Digital publishing company Vook acquires e-singles publisher Byliner
Byliner authors are told the good news that Vook will be increasing their royalty rates to 85% of net revenues
The digital book publishing company Vook said today that it had acquired Byliner, a San Francisco-based company roughly in the same space.
“Acquiring Byliner is our first step towards taking everything we’ve learned from powering large brands’ publishing programs, and using it to directly empower authors to publish faster, market smarter, and keep more creative and financial control of their work,” wrote Josh Brody, Vook Chief Executive Officer today.
“As Vook’s first in-house imprint, Byliner will continue to acquire and publish short-fiction and non-fiction by award-winning authors. Byliner authors will soon get access to Vook’s new set of tools and services, expanding distribution and marketing opportunities for their titles,” Brody said.
Vook’s first step in keeping Byliner authors happy is to increase their royalty rate to 85 percent of net revenues. (That would make me happy, I know that.)
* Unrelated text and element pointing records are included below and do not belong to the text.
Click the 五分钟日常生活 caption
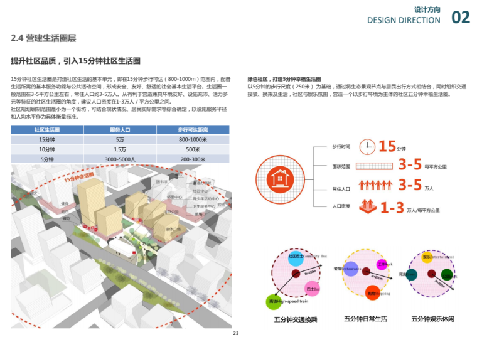The height and width of the screenshot is (342, 477). 366,319
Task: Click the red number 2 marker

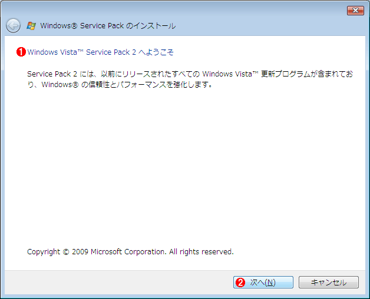Action: click(240, 283)
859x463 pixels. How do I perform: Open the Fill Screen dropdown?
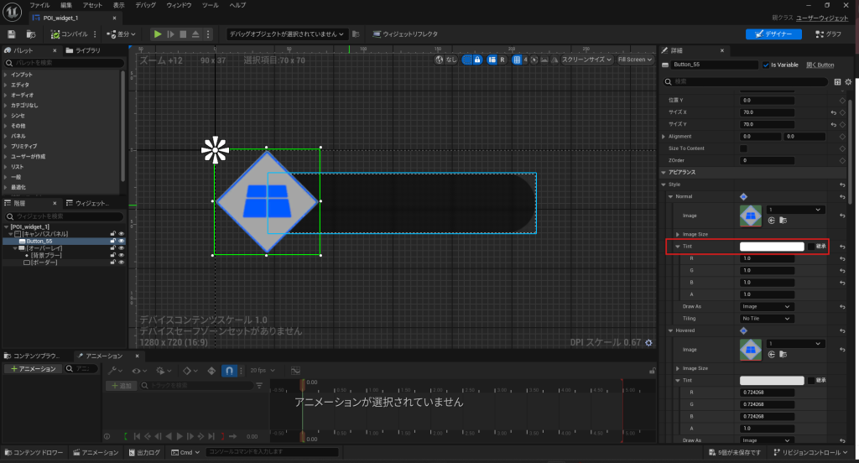pos(634,60)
What makes Vook the company making the acquisition? Most likely better funding. Vook was found in 2009 by Bradley Inman, known today as an Internet entrepreneur, but remembered by those of us who have been Classified Advertising Managers as a real estate columnist. The company acquired Booklr earlier this year, a company that provides real-time market data to authors and publishers.
Byliner, meanwhile, has had issues growing its business and began looking for a partner during the early summer. “We’ve struggled to reach the level of growth we’d been hoping for the business, and thus we’ve begun conversations with possible partners about the future of Byliner,” the company told its authors. “We’re working to find a good home for our platform and your stories, and we’ll be in touch shortly with specifics about your titles.”
Now they know the rest of the story.